(Exercise objective)
Would you please copy exactly the line with "This screenshot has height=870, width=1343." and all lines that follow it in the data below, through the last one?
[Data for this task — start]
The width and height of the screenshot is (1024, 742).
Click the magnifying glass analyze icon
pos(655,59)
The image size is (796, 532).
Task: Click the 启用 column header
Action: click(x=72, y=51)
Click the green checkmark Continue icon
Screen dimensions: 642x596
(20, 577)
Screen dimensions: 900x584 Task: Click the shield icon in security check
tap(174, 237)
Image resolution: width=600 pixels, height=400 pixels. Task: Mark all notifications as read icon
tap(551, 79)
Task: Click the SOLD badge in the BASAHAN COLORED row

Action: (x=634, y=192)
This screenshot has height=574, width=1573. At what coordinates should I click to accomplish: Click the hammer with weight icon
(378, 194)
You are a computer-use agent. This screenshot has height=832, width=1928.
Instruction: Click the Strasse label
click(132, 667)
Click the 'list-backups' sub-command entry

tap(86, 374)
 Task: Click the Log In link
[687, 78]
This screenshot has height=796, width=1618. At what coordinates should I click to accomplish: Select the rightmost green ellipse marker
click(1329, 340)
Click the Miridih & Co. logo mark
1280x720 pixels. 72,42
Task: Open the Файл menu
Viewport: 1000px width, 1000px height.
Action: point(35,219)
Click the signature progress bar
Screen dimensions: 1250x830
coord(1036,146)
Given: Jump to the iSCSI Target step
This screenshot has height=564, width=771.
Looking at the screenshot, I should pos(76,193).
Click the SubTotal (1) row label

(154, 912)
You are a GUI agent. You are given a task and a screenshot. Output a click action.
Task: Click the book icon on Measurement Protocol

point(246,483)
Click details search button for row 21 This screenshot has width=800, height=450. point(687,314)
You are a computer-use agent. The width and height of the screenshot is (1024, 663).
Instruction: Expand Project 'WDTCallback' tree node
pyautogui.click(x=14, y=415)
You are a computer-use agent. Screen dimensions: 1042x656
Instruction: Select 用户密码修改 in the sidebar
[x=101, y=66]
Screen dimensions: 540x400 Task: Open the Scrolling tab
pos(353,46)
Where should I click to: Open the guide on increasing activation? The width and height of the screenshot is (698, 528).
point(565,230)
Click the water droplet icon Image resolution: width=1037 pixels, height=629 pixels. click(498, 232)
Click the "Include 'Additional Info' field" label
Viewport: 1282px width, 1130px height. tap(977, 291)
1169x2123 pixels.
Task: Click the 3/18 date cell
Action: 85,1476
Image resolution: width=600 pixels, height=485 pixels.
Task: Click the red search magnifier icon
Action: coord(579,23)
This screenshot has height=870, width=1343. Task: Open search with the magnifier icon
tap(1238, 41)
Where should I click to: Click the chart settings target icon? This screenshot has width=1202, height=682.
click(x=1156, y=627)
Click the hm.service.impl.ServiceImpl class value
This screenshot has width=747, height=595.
[Data for this task — finish]
(Task output)
This screenshot has height=870, width=1343. Task: Open search with the magnifier icon
tap(1238, 41)
Where should I click to: Click the chart settings target icon? This screenshot has width=1202, height=682.
click(x=1156, y=627)
Click the hm.service.impl.ServiceImpl class value
This screenshot has width=747, height=595.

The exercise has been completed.